El jugador que levanta el brazo mirando a la banda y gritando: ‘Línier, es fuera de juego’ suele ser el que se ha quedado colgado, habilitando al atacante para rematar y hacer gol.

Levantar el brazo como coartada para evitar una culpa posterior si esa jugada acaba con gol en contra. Hoy en día, con el VAR, se entiende que los fueras de juego se van a revisar de manera correcta.  La costumbre de mirar a la banda con el brazo en alto y gritar ‘línier’ ya perdió su sentido. Hay que defender la jugada hasta el final y luego, si acaso, hacer el gesto de la televisión al árbitro y decirle ‘revisadlo’.

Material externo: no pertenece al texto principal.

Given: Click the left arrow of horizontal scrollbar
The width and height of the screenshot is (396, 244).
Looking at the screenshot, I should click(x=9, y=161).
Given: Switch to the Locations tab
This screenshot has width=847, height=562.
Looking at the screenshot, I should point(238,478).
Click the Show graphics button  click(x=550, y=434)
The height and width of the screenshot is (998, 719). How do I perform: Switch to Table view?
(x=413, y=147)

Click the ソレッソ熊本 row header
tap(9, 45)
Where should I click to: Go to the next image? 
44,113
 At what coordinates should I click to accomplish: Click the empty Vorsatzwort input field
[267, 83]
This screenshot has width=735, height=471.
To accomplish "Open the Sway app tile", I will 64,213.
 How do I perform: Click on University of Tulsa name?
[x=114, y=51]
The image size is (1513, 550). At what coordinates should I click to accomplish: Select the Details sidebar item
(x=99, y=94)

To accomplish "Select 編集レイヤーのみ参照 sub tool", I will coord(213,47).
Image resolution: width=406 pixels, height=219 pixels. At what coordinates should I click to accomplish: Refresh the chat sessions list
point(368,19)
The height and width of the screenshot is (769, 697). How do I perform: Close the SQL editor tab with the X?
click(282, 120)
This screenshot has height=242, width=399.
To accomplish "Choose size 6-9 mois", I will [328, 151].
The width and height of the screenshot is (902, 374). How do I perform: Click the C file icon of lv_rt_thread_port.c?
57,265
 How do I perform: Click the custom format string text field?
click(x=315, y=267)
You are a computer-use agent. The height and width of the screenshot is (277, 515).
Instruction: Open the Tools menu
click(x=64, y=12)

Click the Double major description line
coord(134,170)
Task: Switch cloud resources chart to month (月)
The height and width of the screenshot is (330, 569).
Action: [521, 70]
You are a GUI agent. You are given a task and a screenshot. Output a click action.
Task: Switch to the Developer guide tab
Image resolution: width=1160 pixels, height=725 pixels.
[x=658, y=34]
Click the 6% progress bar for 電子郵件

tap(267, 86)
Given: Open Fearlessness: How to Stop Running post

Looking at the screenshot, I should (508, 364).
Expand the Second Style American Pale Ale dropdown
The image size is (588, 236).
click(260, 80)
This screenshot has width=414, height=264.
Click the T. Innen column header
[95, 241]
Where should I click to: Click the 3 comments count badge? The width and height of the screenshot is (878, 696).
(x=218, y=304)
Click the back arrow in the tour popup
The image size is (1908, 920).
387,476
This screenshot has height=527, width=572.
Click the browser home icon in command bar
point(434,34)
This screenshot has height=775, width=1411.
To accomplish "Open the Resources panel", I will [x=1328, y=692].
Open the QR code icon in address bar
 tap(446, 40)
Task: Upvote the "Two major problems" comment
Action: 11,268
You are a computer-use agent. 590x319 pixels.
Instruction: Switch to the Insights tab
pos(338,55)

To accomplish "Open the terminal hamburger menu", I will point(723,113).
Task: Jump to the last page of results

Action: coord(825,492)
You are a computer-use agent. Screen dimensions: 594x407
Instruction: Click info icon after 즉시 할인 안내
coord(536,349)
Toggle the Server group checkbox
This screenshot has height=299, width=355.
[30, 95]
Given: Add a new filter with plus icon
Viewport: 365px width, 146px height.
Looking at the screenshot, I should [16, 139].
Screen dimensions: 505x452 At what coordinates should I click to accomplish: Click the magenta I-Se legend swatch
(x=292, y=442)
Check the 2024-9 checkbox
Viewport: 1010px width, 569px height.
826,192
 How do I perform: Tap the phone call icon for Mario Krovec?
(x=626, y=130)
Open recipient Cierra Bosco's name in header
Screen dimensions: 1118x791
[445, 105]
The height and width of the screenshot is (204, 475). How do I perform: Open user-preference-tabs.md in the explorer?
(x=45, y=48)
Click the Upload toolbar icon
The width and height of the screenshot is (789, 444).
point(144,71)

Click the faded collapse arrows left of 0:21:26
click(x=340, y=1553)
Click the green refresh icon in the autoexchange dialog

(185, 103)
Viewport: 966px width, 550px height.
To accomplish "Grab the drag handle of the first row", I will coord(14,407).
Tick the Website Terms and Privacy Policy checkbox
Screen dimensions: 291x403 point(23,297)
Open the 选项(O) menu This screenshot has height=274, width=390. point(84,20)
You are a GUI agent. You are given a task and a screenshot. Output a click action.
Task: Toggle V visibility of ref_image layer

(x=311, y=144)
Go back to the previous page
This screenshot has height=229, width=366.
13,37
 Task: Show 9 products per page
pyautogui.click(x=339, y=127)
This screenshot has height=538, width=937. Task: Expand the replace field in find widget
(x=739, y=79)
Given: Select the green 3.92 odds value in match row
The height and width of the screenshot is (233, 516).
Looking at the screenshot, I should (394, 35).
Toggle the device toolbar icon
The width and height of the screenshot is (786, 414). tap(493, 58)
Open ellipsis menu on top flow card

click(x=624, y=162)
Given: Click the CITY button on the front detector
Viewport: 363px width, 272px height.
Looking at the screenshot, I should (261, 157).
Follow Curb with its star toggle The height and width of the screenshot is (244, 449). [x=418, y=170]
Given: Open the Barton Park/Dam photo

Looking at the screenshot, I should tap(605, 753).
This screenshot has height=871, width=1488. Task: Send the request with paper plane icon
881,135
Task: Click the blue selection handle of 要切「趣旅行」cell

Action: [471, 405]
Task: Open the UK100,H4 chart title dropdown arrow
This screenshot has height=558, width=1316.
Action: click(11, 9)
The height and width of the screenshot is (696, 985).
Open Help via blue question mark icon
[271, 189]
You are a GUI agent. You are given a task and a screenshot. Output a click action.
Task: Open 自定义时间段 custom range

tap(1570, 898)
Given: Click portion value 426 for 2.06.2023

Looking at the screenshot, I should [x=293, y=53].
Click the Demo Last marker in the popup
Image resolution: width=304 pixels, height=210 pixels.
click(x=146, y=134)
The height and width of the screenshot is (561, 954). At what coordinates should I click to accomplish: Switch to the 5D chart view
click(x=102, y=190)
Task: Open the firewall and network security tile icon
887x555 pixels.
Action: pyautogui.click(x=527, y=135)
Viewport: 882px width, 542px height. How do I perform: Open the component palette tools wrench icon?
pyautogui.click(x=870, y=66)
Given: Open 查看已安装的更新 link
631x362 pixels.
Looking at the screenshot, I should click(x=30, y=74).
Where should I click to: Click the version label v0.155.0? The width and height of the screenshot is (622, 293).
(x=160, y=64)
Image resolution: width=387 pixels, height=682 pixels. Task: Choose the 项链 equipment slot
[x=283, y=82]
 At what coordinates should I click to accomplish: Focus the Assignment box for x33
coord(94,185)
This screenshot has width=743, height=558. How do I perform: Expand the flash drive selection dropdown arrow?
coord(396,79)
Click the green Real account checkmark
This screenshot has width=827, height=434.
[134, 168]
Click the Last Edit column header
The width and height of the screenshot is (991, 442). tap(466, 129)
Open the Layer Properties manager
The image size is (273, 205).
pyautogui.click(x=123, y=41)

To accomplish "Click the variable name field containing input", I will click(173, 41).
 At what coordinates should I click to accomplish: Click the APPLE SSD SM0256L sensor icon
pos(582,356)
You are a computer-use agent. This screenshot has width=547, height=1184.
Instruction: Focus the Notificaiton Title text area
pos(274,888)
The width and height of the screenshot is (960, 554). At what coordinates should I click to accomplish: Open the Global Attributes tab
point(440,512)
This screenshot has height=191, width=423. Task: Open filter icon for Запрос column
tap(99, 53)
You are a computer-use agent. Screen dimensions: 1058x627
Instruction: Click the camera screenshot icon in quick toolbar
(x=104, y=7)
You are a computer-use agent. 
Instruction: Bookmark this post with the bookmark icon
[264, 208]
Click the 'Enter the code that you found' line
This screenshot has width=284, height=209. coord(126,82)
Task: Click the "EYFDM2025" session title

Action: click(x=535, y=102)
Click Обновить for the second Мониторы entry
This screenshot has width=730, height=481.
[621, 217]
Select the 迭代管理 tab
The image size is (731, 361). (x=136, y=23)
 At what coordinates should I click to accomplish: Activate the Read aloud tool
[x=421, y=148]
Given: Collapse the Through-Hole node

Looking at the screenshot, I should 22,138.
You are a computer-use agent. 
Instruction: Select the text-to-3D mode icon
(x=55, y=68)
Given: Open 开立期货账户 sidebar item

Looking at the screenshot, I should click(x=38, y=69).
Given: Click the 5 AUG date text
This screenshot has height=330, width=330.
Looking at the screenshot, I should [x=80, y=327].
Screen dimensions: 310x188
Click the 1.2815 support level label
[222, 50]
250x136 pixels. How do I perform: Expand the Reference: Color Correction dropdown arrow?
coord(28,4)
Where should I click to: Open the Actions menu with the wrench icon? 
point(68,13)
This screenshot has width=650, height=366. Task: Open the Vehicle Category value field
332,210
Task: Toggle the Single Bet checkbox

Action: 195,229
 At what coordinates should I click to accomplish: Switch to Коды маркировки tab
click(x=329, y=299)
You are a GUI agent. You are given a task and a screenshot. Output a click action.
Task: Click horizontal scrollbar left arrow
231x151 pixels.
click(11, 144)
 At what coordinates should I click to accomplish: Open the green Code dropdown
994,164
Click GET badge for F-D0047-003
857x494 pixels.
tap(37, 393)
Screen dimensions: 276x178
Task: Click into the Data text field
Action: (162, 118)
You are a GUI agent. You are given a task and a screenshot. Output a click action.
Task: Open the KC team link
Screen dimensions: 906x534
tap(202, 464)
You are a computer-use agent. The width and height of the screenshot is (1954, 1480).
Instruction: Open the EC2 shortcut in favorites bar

Sin darnos cuenta, a menudo utilizamos el viejo truco de levantar la mano cuando nos encontramos en una situación desfavorable. Pedimos fuera de juego de manera preventiva, intentando amortiguar un golpe posterior. Solemos decir que había demasiado temario cuando en realidad no nos hemos puesto a estudiar lo suficiente para el examen. Nos encargamos que todo el mundo sepa que hay favoritismos en el trabajo, anticipándonos a una decepción si no nos ascienden. Cuando alguien nos gusta de verdad, en lugar de expresar nuestros sentimientos abiertamente, solemos buscar excusas que nos sirvan de pretexto ante el miedo a un NO. Perdemos un tiempo y una energía muy valiosos pidiendo fuera de juego, en lugar de actuar para evitar ese gol en contra. Solemos recrearnos en esas excusas previas que nos dan una falsa sensación de tener la razón, cuando en realidad nos está limitando a la hora de abordar el objetivo. Es cierto que en la vida no hay VAR que revise nuestro día a día con escuadra, cartabón y punto de fuga. Pero no es menos cierto que estamos en obligación de acabar la jugada, de defender ese balón hasta el final con la máxima intensidad para evitar que nos marquen gol. De nada sirve levantar el brazo y gritar a pleno pulmón: ‘¡LÍNIER, fuera de juego!’ porque entonces ya es demasiado tarde.